Василий Гроссман - За правое дело
Филяшкин увидел, что Игумнов вытащил из кармана гимнастерки несколько писем, стал рвать их на мелкие клочки, разбрасывать по полу. Он даже не задумался над тем, что делает Игумнов, понял сразу — начальник штаба не хочет, чтобы немцы, обшарив его мертвым, стали бы лапать письма от жены и детей.
Игумнов вынул расческу и провел ею по седому ежику.
— Да мать ее… жизнь! — крикнул, внезапно рассердившись, Филяшкин.— Командовать надо.
Он послал связиста найти порыв {312} провода, ведущего в полк. Он связался с командирами рот, велел укрыть пулеметы и противотанковые ружья, чтобы их не разбило до атаки (он был уверен, что атака будет), велел получше укрыть людей и рассредоточить их по мере возможности, чтобы до атаки не терять батальону человеческой силы. Велел командирам рот приберечь связных, спросил, как люди, не понизилось ли их моральное состояние, посулил комротам и комвзводам, что, если кто из людей вздумает драпать, суд будет тут же на месте.
На мгновение вдруг заговорил телефон, Филяшкин связался с Елиным, тот обещал поддержать батальон всеми огневыми средствами полка, но они не успели договорить: связь тут же порвалась и уже больше не восстанавливалась — либо ее перешибли, либо немец, зашедший в тыл батальону, перекусил проволоку.

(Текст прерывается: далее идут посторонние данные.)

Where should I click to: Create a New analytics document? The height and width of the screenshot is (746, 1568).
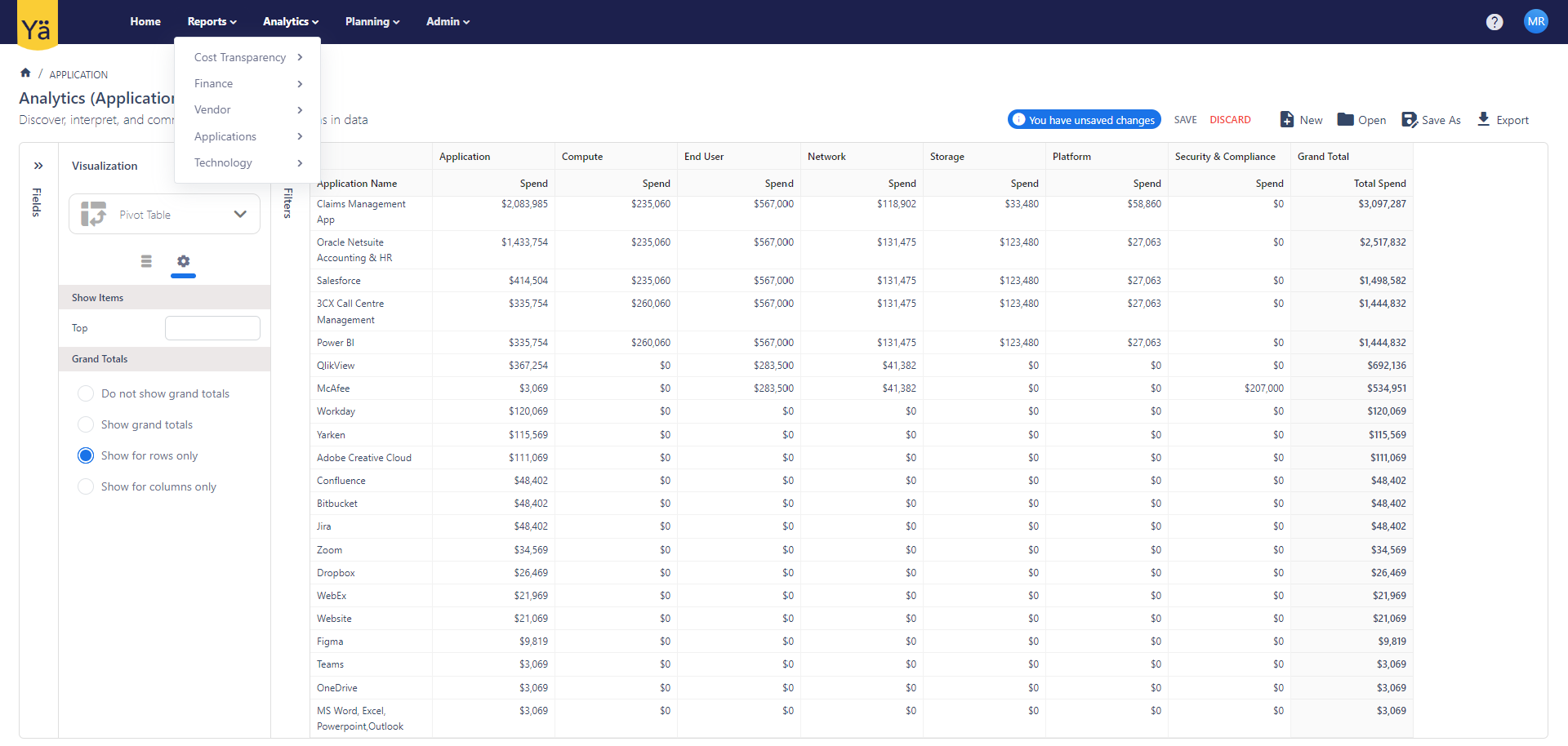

Он приказывал, объяснял, облизывая сухие губы и похлопывая себя по лбу и по затылку,— оглушило немного, и все, что он говорил, основывалось на одном, необычайно простом и ясном чувстве: его батальон во время немецкой атаки не сдвинется с места, не будет отступать, не попытается прорваться к Волге на соединение с полком, а будет драться до конца: вздумаешь, Филяшкин, отходить — весь полк немцы утопят в Волге.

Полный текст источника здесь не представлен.